DESCRIPTION OF THE TASK:
Exactly the lines from the line that has "This screenshot has" through the final line below are to be retyped, and the pictures are not.

DATA RECORDS:

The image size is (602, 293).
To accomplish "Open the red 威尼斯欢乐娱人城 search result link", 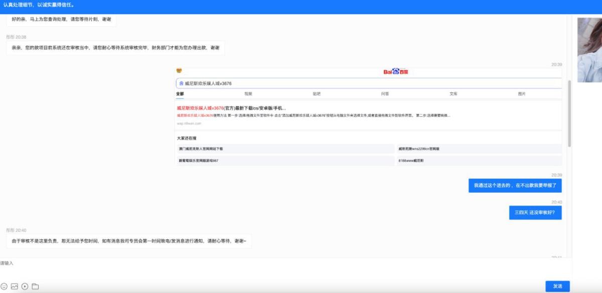I will [x=231, y=108].
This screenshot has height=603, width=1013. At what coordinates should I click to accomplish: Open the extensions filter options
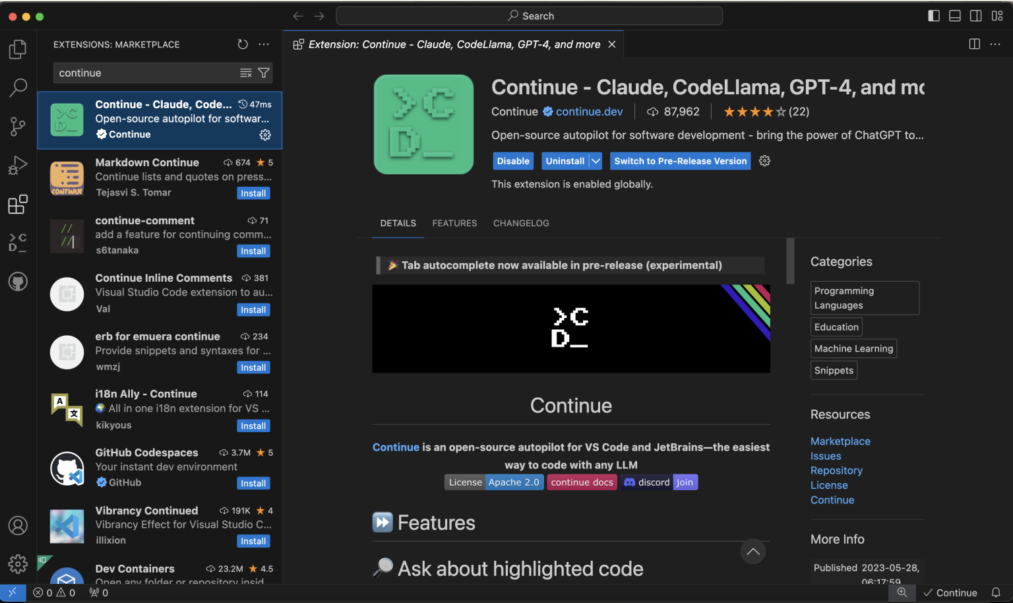(x=264, y=73)
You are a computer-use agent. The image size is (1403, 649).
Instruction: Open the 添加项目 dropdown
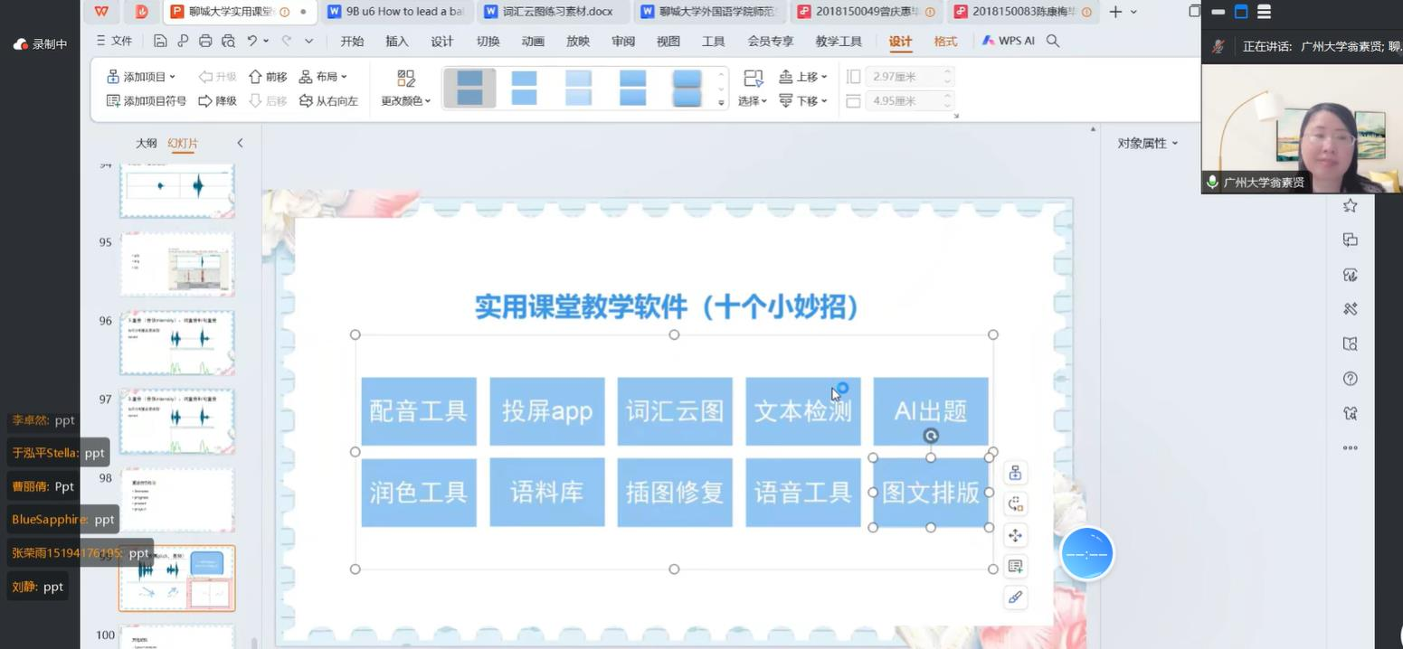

RESPONSE BOX:
This screenshot has height=603, width=1013. At what coordinates should I click to accomplish: Open the extensions filter options
(x=264, y=73)
You are a computer-use agent. The image size is (1403, 649).
Instruction: Open the 添加项目 dropdown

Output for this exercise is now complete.